Like it or not, ranked choice voting is here

By Ann Luther

Mainers will be casting their ballots using ranked choice voting in the June 12 party primaries. Some of us may be happy about that; some of us, not so much.

Some are hoping that RCV will become the way we do elections in Maine. Some are hoping this will be the last time we try it. That debate is going on right now and will probably continue beyond the June election, whatever the outcome.

But that doesn’t change the fact that Mainers will be casting our ballots in the June primaries using ranked choice voting, and those results will stick. Some candidates will move on to the November general election, and some will go home. Ultimately, the electoral decision about who will represent us in key offices begins in the primaries, where voters have the power to nominate candidates for the November general election.

Elections matter.
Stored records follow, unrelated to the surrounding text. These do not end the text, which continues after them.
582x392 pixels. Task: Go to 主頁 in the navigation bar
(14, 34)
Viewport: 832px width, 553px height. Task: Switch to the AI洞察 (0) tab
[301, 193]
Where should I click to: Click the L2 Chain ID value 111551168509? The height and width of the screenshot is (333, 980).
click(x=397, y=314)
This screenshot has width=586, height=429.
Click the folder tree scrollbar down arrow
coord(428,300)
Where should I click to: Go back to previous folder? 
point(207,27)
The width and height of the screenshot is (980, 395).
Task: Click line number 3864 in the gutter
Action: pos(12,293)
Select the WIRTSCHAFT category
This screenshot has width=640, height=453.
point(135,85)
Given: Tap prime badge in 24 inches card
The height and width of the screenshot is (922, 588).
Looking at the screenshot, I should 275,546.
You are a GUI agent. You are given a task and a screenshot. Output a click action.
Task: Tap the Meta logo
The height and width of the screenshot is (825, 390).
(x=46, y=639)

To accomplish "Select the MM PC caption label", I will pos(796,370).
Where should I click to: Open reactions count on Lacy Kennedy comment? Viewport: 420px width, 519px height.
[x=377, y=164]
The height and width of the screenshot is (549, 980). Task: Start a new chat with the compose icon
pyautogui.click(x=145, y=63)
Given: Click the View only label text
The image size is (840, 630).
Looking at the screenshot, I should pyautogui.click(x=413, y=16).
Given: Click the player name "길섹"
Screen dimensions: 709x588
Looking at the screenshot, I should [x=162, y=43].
Let’s get this right.

Based on the candidates who have qualified for the ballot so far, we will have ranked choice voting in these races:

  • Republican and Democratic primaries for governor.
  • Democratic primary for the 2nd Congressional District.
  • Republican primary for state representative in District 75 (Turner, Leeds, Livermore).

Let’s all make sure that we voters have the information we need to participate fully and effectively in these primaries.

That starts with the candidates, of course. Because we will have a chance to rank our preferences in these primary races, we will want to know something about more of the candidates — not just the one we like best. If you have a chance to meet the candidates at a forum or public event, go! This newspaper and other print media will be giving the candidates good coverage. Read the paper! Check out broadcast and social media. Talk to your friends.

Not enrolled in a party? Maine has a closed primary system. You must be enrolled in a party to participate in the primary. If you are not enrolled, you can enroll in a party up to and including on Election Day to vote in the primary. If you are already enrolled in a party, you can change your party enrollment if you do it at least 15 days before the election. Once enrolled, you must remain in that party for 90 days, but you can unenroll after that or change to another party.

Finally, think about how to cast your ranked choice ballot.

With RCV, after all the ballots are in, we’ll tally first choices. If no candidate wins an outright majority based on first choices, the least popular candidate is eliminated. If that candidate was your first choice, your vote will count for your second choice candidate. This process is repeated until one candidate receives a majority.

You don’t have to vote for more than one candidate, but please consider using all your choices when you cast your ballot. It won’t hurt your favorite candidate to pick a second and third choice. Your first choice will always count as long as that candidate is still in the running.

Some people may be tempted to rank the same candidate first, second and third. This is called a “bullet vote.” It does not help your candidate, and it wastes your chance to weigh in on the other candidates. Remember, your first choice will always count as long as that candidate is still in the running.

To make sure your preference is fully expressed and that your preferences matter to the final outcome, you should rank as many candidates as you know or have an opinion about. In fact, you may be able to rank as many of six candidates in some races. Look for sample ballots around the middle of April. You can find sample ballots for your state and federal elections here: Print off the sample ballot and try it out.

We’ve launched a new project at Maine Uses Ranked Choice Voting: If you have a question, call or email and we will be happy to answer. Stay tuned to this website for more information. We are also available to do presentations to your community group free of charge.

The June 12 primary is the first statewide partisan primary election in the country to be decided by ranked choice voting. This is an exciting milestone, and the entire country is watching Maine.

Ranked choice voting is here, and it is up to all of us to make the most of it.

Ann Luther is a resident of Trenton and past president of the League of Women Voters of Maine.